O presidente da Federação da Agricultura e Pecuária do Estado do Rio Grande do Sul (Farsul), Carlos Sperotto, explicou que a medida atende a uma reivindicação antiga dos produtores do Estado. “Foi sanada uma lacuna”, afirmou ele, que é vice-presidente diretor da CNA.

 

Aprovada pelo Conselho Monetário Nacional (CMN) no último dia 30, a renegociação foi autorizada por meio da Resolução 4.272, publicada nesta quarta-feira pelo Banco Central (BC).

 

Para ter direito à medida, os produtores rurais devem comunicar até o dia 30 de dezembro de 2013 o interesse na renegociação às instituições financeiras credoras.  As operações precisam ser formalizadas pelos bancos até o dia 30 de abril de 2014.

 

Aceito o pedido, os produtores devem pagar 10% do saldo devedor recalculado até a data da formalização. Para apurar o valor do saldo devedor, as parcelas vencidas e vincendas devem ser atualizadas pelos encargos contratuais de normalidade, ou seja, aqueles previstos no contrato original.

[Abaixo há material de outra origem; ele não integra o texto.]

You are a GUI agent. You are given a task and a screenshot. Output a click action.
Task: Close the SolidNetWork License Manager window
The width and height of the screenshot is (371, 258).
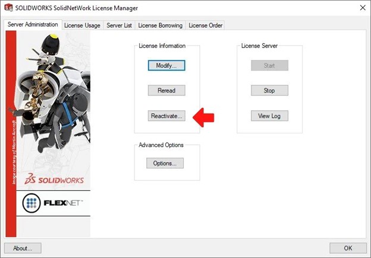[362, 8]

Os juros variam de safra para safra.

 

O encargo financeiro da renegociação é de 5,5% ao ano, com pagamento de parcelas anuais por 10 anos. O primeiro vencimento está programado para o ano posterior à formalização da proposta de renegociação.

 

Segundo o governo, os produtores que renegociarem suas dívidas de custeio e investimento não podem contratar um novo financiamento de investimento com recursos do crédito rural até que sejam amortizadas, integralmente, no mínimo, as parcelas previstas para os três anos subseqüentes ao da formalização da renegociação.

 

Não haverá este impedimento no caso de investimentos para melhoria de recuperação de solos, irrigação, captação, retenção ou aproveitamento de água, secagem e armazenagem.

 

SAFRA – O Rio Grande do Sul respondeu por pouco mais de 15% da produção nacional de grãos e fibras na safra 2012/2013. No ano-safra, os produtores do estado colheram 28,269 milhões de toneladas, segundo números da Companhia Nacional de Abastecimento (Conab).

 

Fonte: Assessoria de Comunicação CNA.